Purpose of the Study:
- To propose and evaluate a novel genomic statistical model incorporating G×E for predicting maize hybrid performance.
- To assess the model's ability to predict general and specific combining abilities across environments.
- To enhance the accuracy of predicting untested hybrid responses for key agronomic traits.
Main Methods:
- Developed a genomic statistical model that integrates G×E for predicting hybrid performance.
- Applied a cross-validation approach to evaluate two HP prediction models using extensive maize hybrid data.
- Utilized data from 2724 hybrids, 507 dent lines, and 24 flint lines across 58 environments over 12 years.
Main Results:
- Genomic models incorporating G×E demonstrated superior predictive ability compared to models without interaction.
- The improvement in predictive ability ranged from 12% to 22%, varying by trait.

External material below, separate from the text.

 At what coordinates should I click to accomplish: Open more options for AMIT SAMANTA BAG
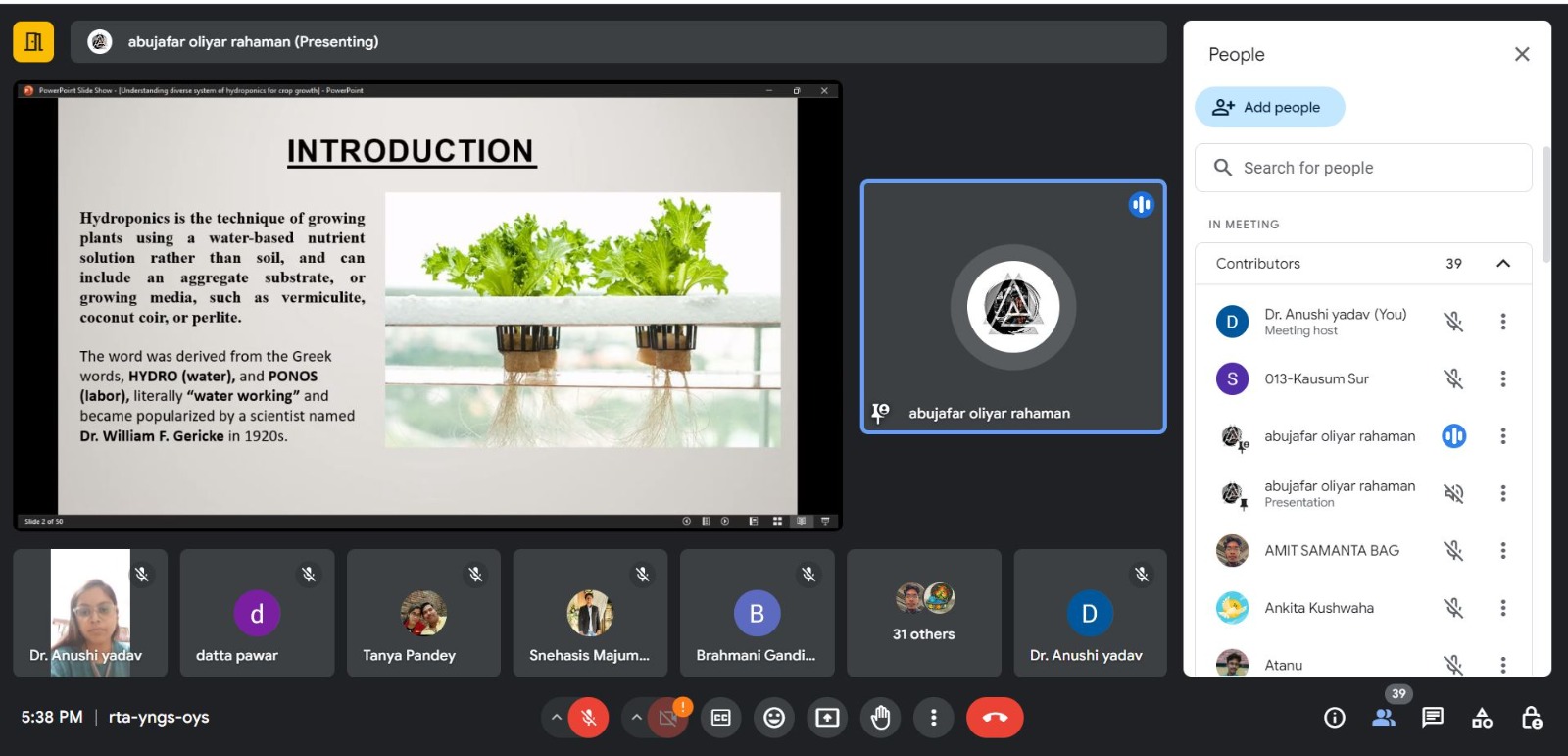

- The model accurately predicted hybrid performance for traits including percent starch content, percent dry matter content, and silage yield.
Conclusions:
- Integrating genotype-by-environment interaction into genomic models significantly increases the accuracy of predicting untested maize hybrids.
- The proposed model offers a valuable tool for optimizing selection strategies in maize breeding.
- The model's framework is adaptable for predicting hybrid performance in other species with distinct parental pools.